PBPK-iPINNs: Inverse Physics-Informed Neural Networks for Physiologically Based Pharmacokinetic Brain Models
This work addresses parameter estimation in pharmacokinetic modeling for drug development, but it is incremental as it applies an existing method (iPINNs) to a specific domain (PBPK brain models).
The paper tackled the problem of estimating drug-specific or patient-specific parameters and drug concentration profiles in physiologically based pharmacokinetic (PBPK) brain models using inverse physics-informed neural networks (iPINNs), demonstrating that careful tuning of loss function weights and parameters is necessary for convergence and comparing performance with traditional methods.

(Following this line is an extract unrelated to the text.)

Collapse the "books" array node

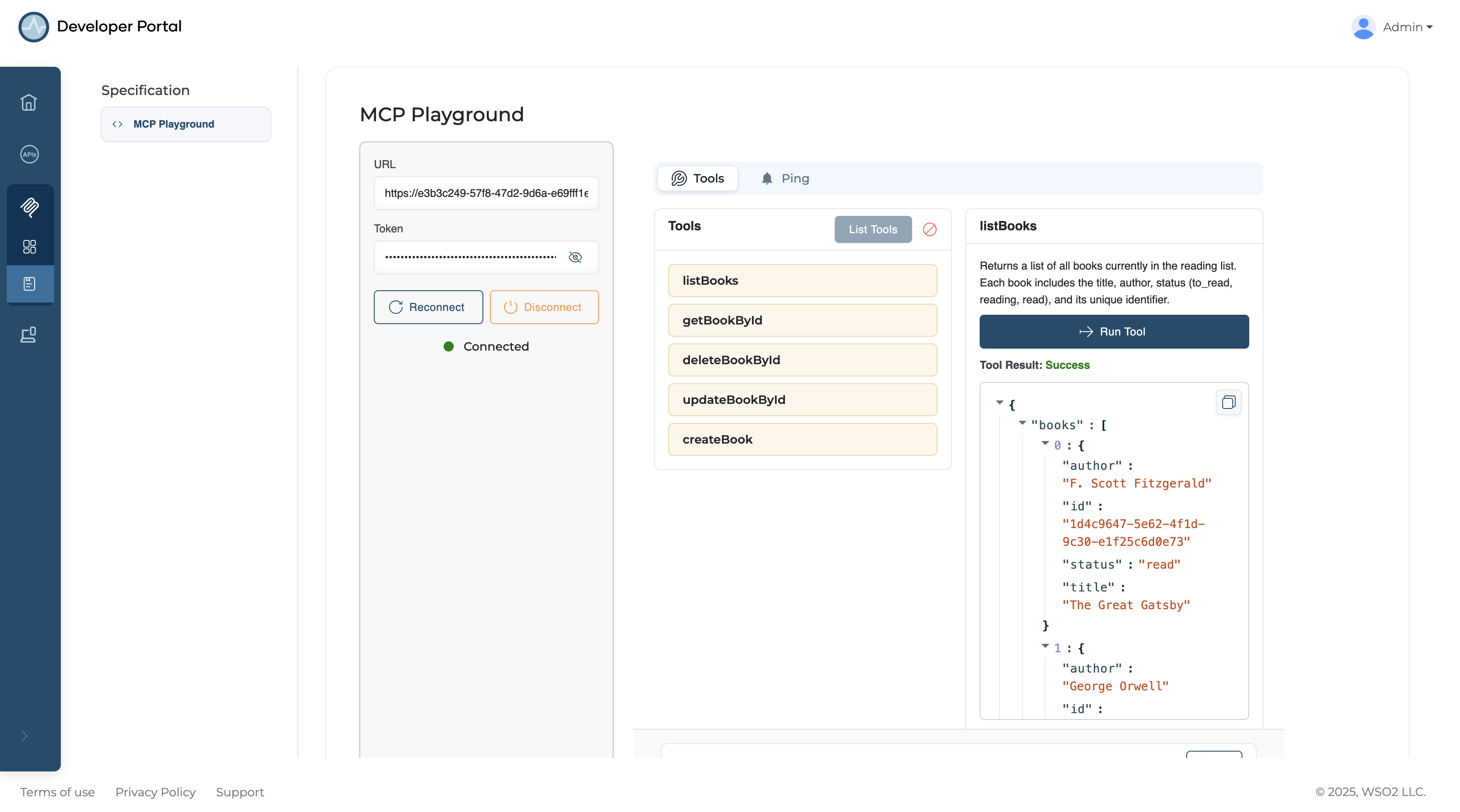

Physics-Informed Neural Networks (PINNs) leverage machine learning with differential equations to solve direct and inverse problems, ensuring predictions follow physical laws. Physiologically based pharmacokinetic (PBPK) modeling advances beyond classical compartmental approaches by using a mechanistic, physiology focused framework. A PBPK model is based on a system of ODEs, with each equation representing the mass balance of a drug in a compartment, such as an organ or tissue. These ODEs include parameters that reflect physiological, biochemical, and drug-specific characteristics to simulate how the drug moves through the body. In this paper, we introduce PBPK-iPINN, a method to estimate drug-specific or patient-specific parameters and drug concentration profiles in PBPK brain compartment models using inverse PINNs. We demonstrate that, for the inverse problem to converge to the correct solution, the loss function components (data loss, initial conditions loss, and residual loss) must be appropriately weighted, and parameters (including number of layers, number of neurons, activation functions, learning rate, optimizer, and collocation points) must be carefully tuned. The performance of the PBPK-iPINN approach is then compared with established traditional numerical and statistical methods.